Stored records:
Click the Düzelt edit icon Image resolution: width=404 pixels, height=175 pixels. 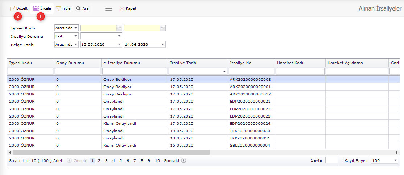point(13,8)

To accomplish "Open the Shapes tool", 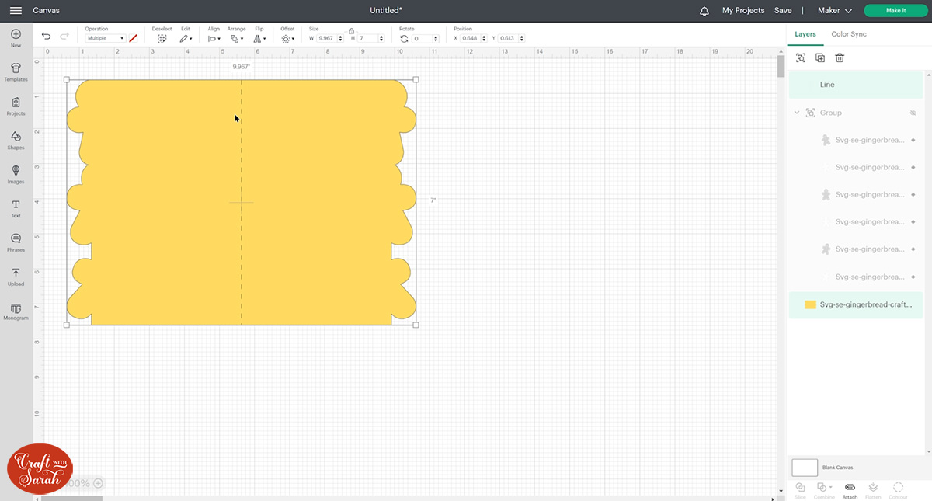I will click(16, 140).
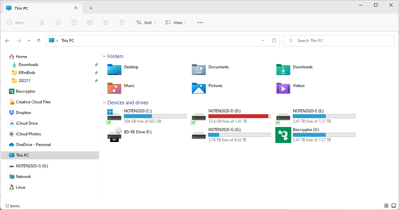Add a new tab

tap(91, 8)
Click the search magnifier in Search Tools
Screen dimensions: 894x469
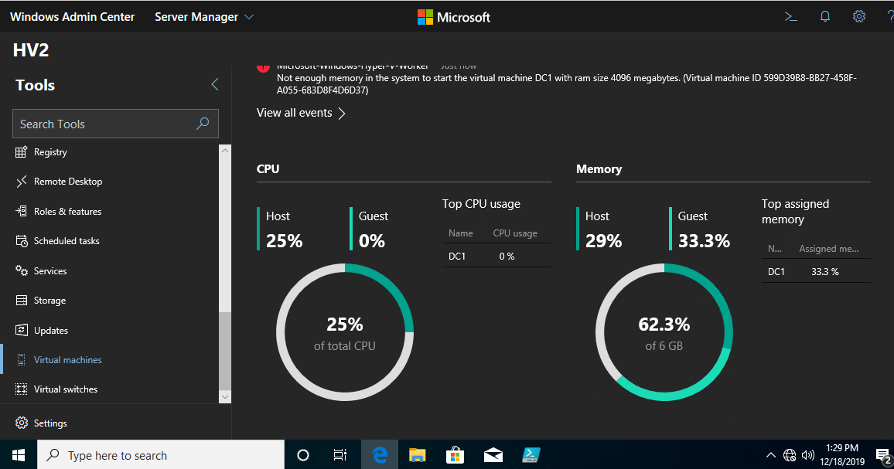pyautogui.click(x=203, y=124)
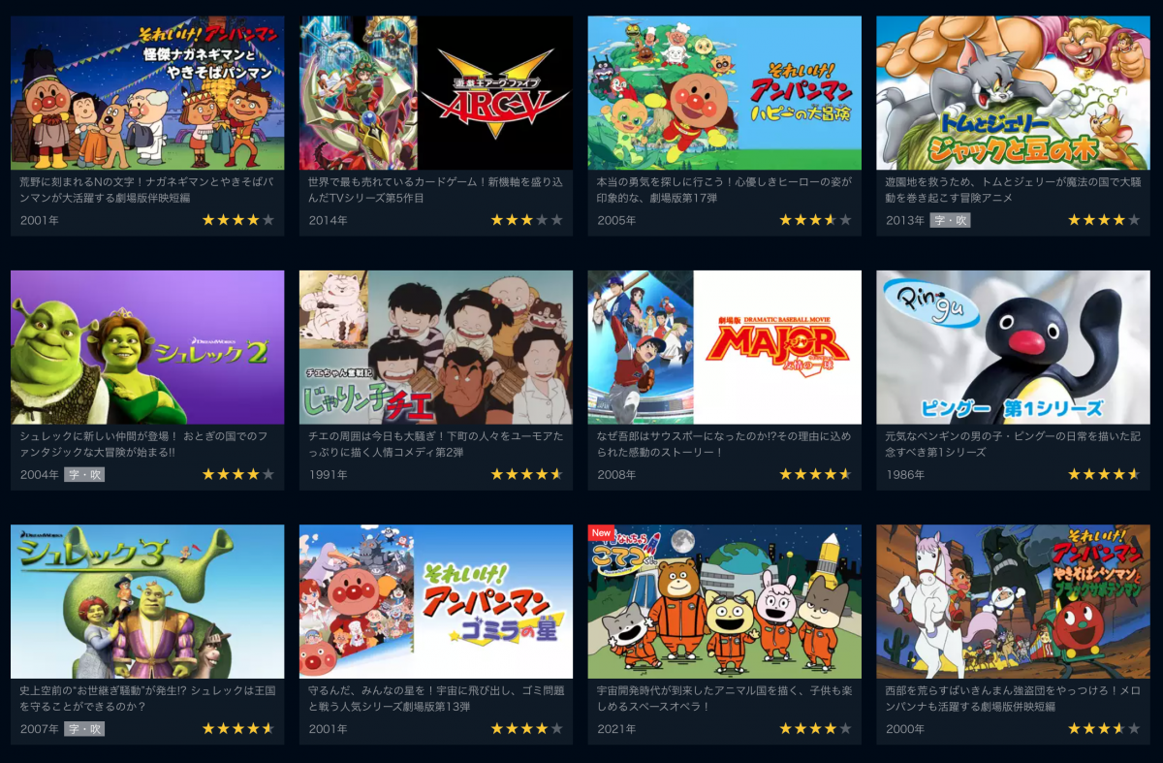Open the Anpanman Happy adventure thumbnail

pyautogui.click(x=724, y=93)
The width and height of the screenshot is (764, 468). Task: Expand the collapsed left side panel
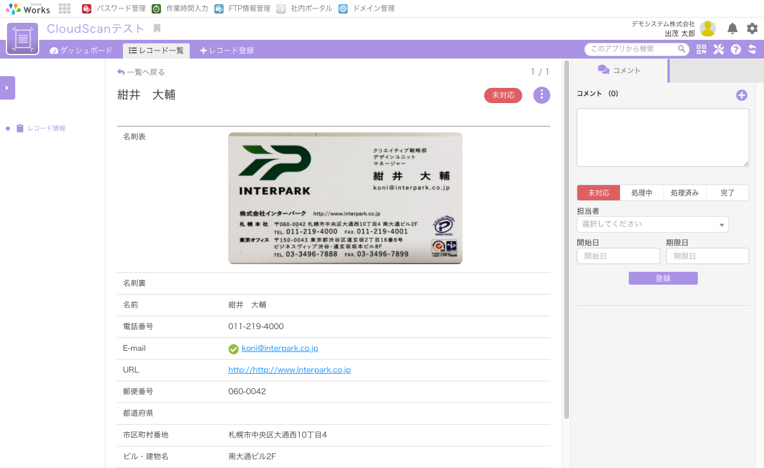pyautogui.click(x=7, y=88)
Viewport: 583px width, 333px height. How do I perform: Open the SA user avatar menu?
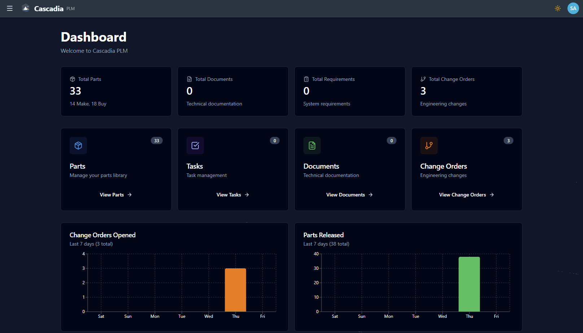(x=573, y=8)
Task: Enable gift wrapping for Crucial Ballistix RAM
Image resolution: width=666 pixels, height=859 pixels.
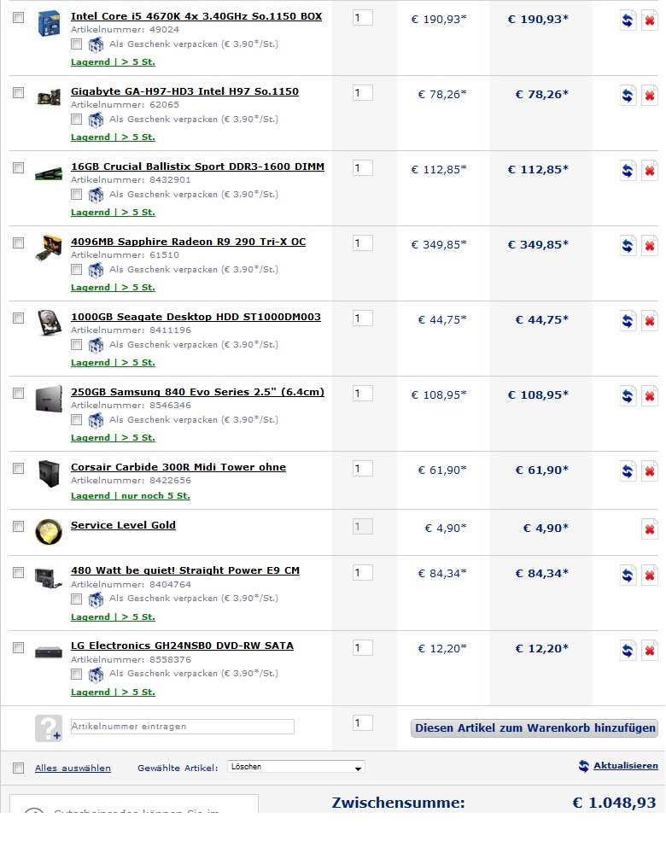Action: 77,195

### Exercise description
Starting at the line that contains "The width and", please write out each line through the last line of the data, both ends included, and keep pictures out of the copy.

### Response for this exercise
The width and height of the screenshot is (764, 468). Task: Expand the collapsed left side panel
pyautogui.click(x=7, y=88)
Viewport: 583px width, 333px height. How do I perform: Open the SA user avatar menu?
(x=573, y=8)
Task: Enable gift wrapping for Crucial Ballistix RAM
Image resolution: width=666 pixels, height=859 pixels.
Action: 77,195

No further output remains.